* [Objectif 1]
Répondez à ces questions d'après l'article sur Jean-Charles Valladont :
(a) À partir de quelle année la chasse à l'arc est-elle devenue légale ?
(b) Combien de sangliers ou de chevreuils doit-il tuer dans l'année pour être content ?
(c) Qu'est-ce qu'il faudrait pour chasser le petit gibier, et qu'est-ce qui lui manque pour cela ?
* [Objectif 2] Relevez chaque ligne des entrées où figure la chaîne "WALES". Tenez compte de la casse.

* [Texte fourni]
_ _ _ _
Jean-Charles Valladont à Rio, avec une passion pour la chasse - J.C. Valladont

De notre envoyé spécial à Rio,
Si vous avez déjà calé un rendez-vous Tinder avec dame nature en Sologne, vous avez peut-être croisé un type en train de bander son arc en pleine forêt. Ce que vous ne saviez sans doute pas, c’est qu’il s’appelle Jean-Charles Valladont et qu’il est notre meilleure chance de médaille dans l’épreuve individuelle de tir à l’arc à Rio. Opposé ce lundi au premier tour à l’Ivoirien René-Philippe Kouassi (20h13 à Paris), le quatrième mondial aurait en d’autres circonstances pu profiter de ce beau jour de vacances pour s’adonner à son autre passion : la chasse à l’arc.

" - Jusqu’en 1995 ce n’était pas légal mais ça l’est désormais", présente-t-il d’emblée. Il faut avoir un permis de chasse normal avec juste une journée supplémentaire de formation. La chasse à l’arc est en train de se démocratiser énormément, il y a des fédérations dans tous les départements. » Nous l’ignorions. Il enchaîne : « C’est une chasse qui est plus dans l’air du temps car plus propre, plus écologique que la chasse à la carabine où tu tires le gibier à 200 mètres et boum. Là, t’es obligé de t’approcher à moins de 20 mètres si tu veux toucher. »

Trois types de chasses à l’arc

Ses cibles ? Principalement des sangliers et des chevreuils : « Quand je tue 10 sangliers ou cinq chevreuils dans l’année, je suis content. » Et le petit gibier ? « Il faut un chien et je n’ai pas le temps d’en dresser un. » Viser une médaille aux Jeux, c’est un peu chronophage.
Allez, ne tournons pas autour du pot plus longtemps. Chasser à l’arc, comment ça marche ?
  • « Il y a la chasse en battue avec des chiens et des traqueurs qui rabattent le gibier. Mais c’est pas ce qui est le mieux, c’est très difficile de mettre une bonne flèche sur un animal en mouvement. »



  • « Il y a la battue silencieuse avec 10, 15 ou 20 archers en place. Comme il n’y a pas de chien, le gibier ne t’entend pas arriver, du coup tu as le temps pour lui mettre une flèche. »
  • « Tu peux aussi le faire en individuel. Soit tu te mets dans un arbre à un endroit où ils viennent souvent manger, soit tu en cherches de loin à la jumelle, dans un champ de blé et tu commences une approche. Tu peux mettre une ou deux heures pour arriver à 20-25 mètres sans faire fuir l’animal. »
_ _ _ _
* [Entrées concernées]

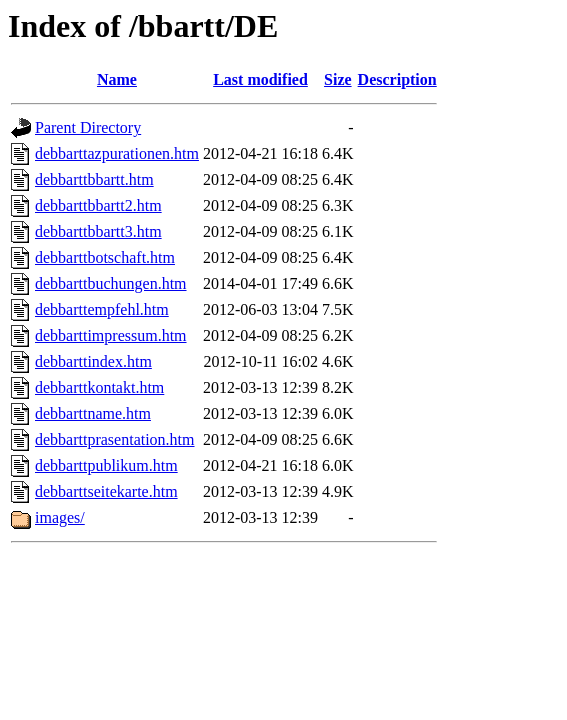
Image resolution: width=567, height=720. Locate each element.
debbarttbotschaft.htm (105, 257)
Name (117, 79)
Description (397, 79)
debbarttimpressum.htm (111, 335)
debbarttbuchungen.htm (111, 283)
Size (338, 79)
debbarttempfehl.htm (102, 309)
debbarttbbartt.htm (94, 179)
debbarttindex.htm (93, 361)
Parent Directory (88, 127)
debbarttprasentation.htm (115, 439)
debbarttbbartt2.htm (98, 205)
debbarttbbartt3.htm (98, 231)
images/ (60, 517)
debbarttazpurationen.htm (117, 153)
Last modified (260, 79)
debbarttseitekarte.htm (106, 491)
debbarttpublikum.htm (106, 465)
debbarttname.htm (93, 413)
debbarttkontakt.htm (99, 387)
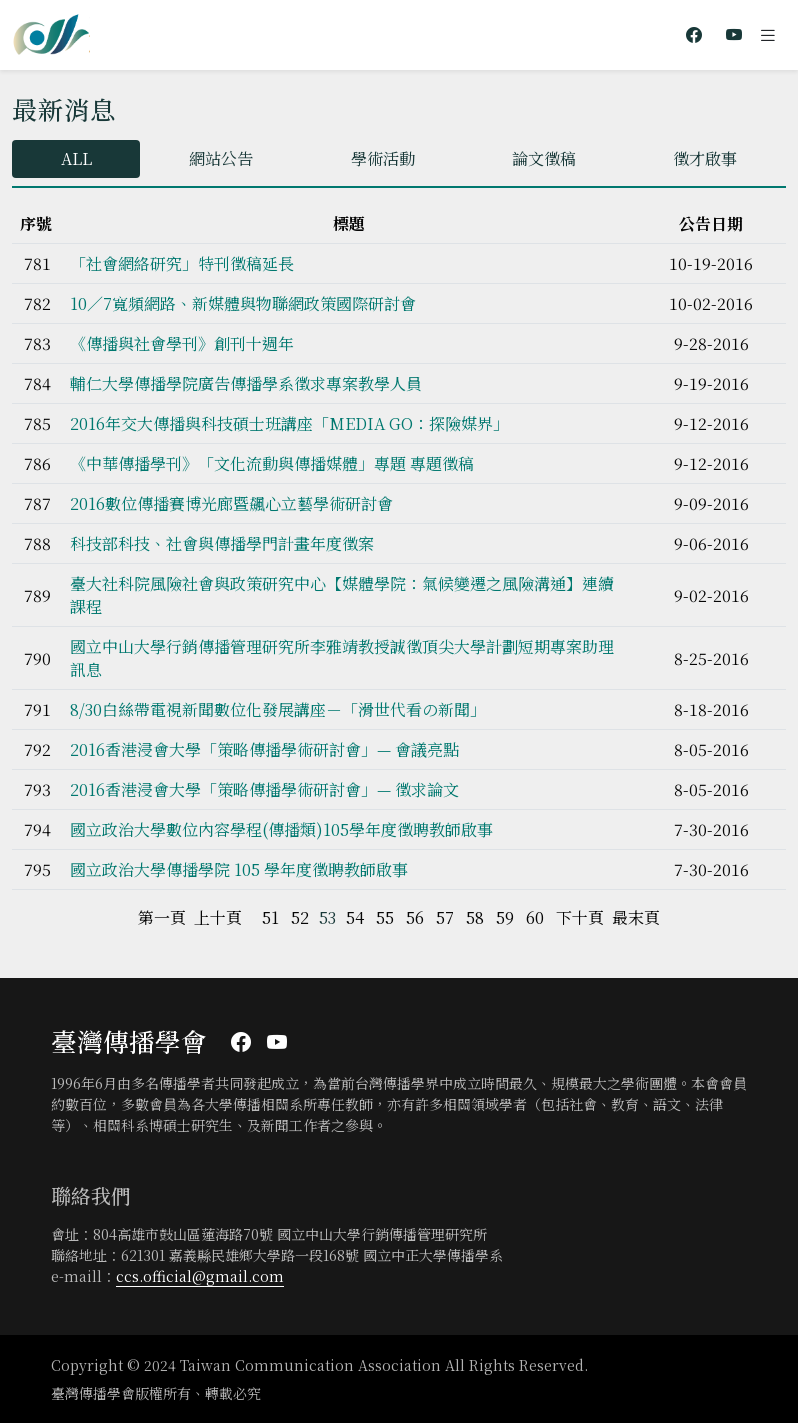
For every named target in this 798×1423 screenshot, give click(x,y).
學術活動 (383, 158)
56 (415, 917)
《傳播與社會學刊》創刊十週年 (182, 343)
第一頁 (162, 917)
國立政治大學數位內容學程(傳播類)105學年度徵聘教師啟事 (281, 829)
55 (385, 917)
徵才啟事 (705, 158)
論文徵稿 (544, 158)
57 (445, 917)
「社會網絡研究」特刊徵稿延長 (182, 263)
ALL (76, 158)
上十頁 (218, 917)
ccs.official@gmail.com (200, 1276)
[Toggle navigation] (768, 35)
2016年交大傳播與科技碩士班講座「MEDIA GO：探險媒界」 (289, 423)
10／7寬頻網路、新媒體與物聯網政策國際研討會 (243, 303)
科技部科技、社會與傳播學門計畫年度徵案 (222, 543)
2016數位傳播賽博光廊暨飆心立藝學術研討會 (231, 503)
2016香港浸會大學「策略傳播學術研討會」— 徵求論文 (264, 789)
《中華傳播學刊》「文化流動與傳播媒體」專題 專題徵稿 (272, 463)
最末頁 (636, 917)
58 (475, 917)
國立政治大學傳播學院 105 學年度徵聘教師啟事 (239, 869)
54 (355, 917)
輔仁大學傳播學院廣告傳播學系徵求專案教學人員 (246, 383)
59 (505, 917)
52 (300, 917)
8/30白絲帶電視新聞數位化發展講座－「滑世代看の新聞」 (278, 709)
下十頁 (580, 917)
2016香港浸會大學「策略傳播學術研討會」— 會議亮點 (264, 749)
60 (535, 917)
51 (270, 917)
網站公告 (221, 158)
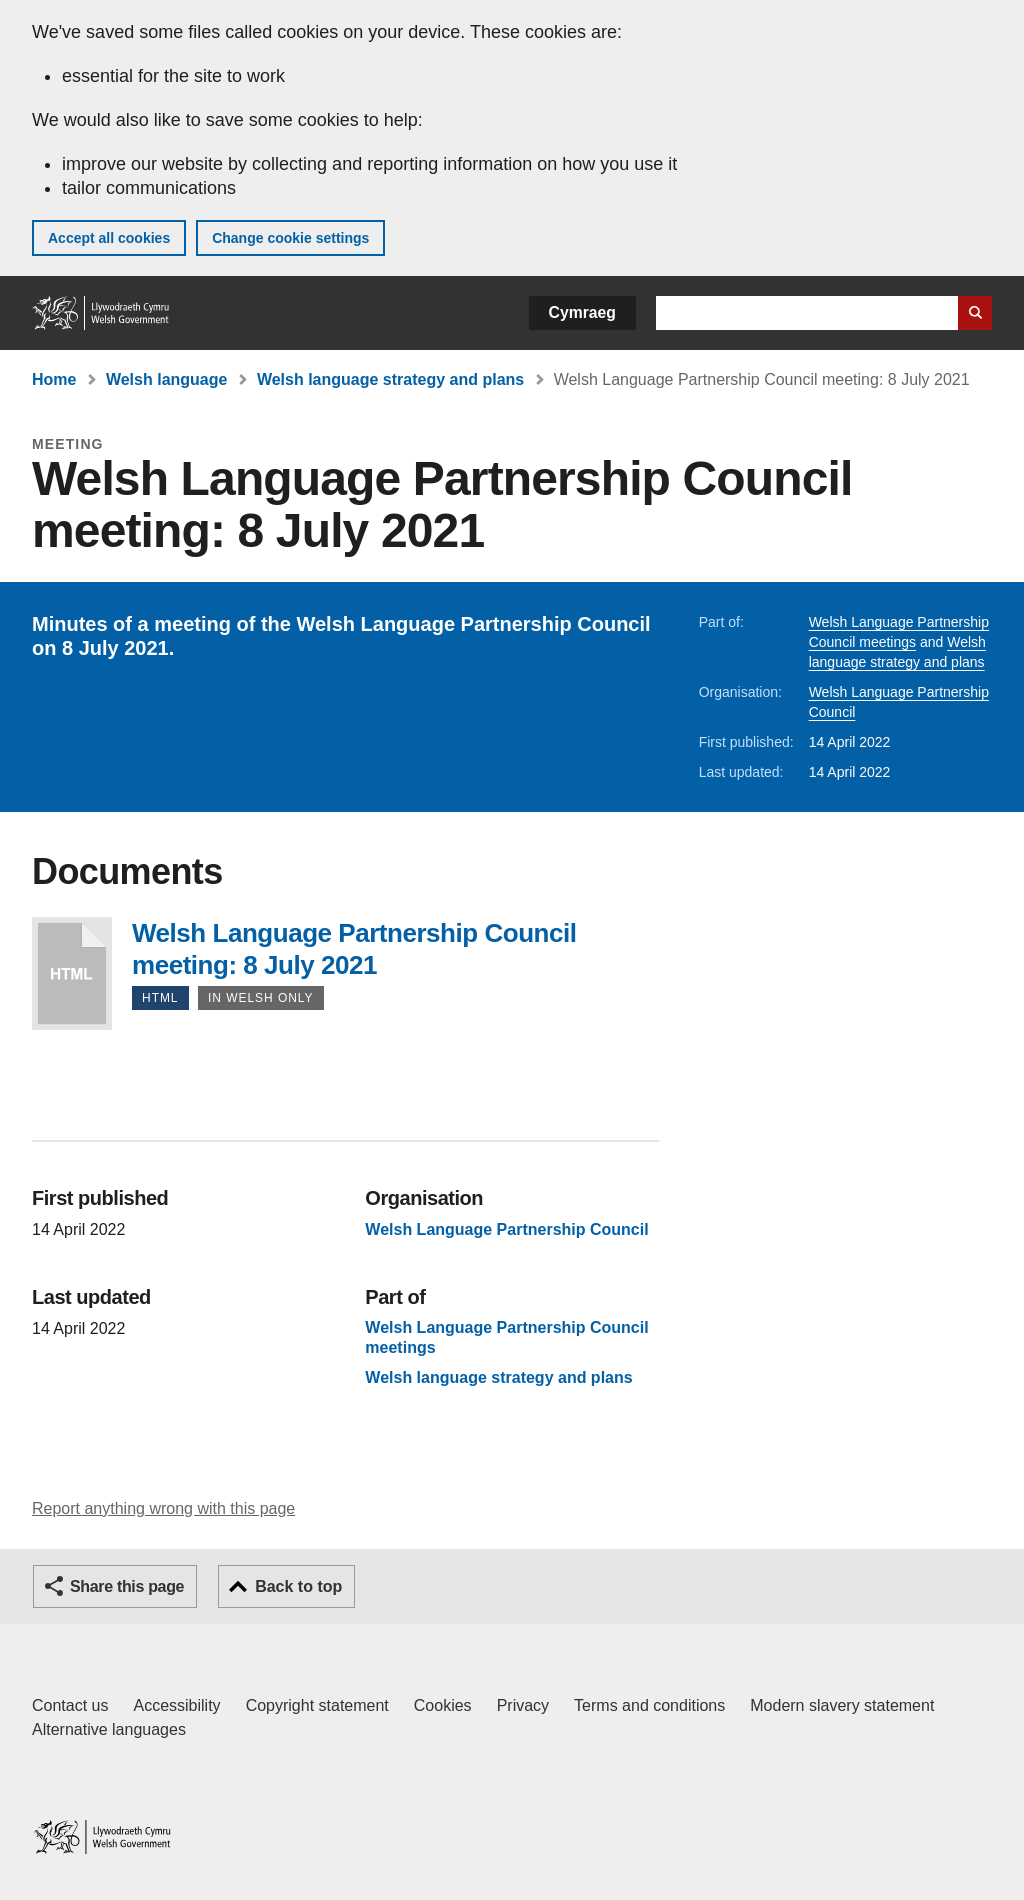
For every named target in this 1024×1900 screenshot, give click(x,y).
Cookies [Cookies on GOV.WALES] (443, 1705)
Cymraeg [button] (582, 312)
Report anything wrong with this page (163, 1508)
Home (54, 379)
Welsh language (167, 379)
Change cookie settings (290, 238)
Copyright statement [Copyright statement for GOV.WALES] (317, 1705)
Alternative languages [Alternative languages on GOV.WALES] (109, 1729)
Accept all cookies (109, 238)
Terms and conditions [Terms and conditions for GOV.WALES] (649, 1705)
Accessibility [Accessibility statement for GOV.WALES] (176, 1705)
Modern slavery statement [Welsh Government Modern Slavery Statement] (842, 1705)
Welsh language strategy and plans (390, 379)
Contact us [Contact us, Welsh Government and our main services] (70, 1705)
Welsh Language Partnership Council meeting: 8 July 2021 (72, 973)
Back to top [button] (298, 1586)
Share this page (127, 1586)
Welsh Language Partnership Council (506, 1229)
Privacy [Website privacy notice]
_ _ _ _
* [Réponse 1]
(a) En 1995.
(b) 10 sangliers ou cinq chevreuils.
(c) Il faudrait un chien, et il n'a pas le temps d'en dresser un.

* [Réponse 2]
Cookies [Cookies on GOV.WALES] (443, 1705)
Copyright statement [Copyright statement for GOV.WALES] (317, 1705)
Alternative languages [Alternative languages on GOV.WALES] (109, 1729)
Terms and conditions [Terms and conditions for GOV.WALES] (649, 1705)
Accessibility [Accessibility statement for GOV.WALES] (176, 1705)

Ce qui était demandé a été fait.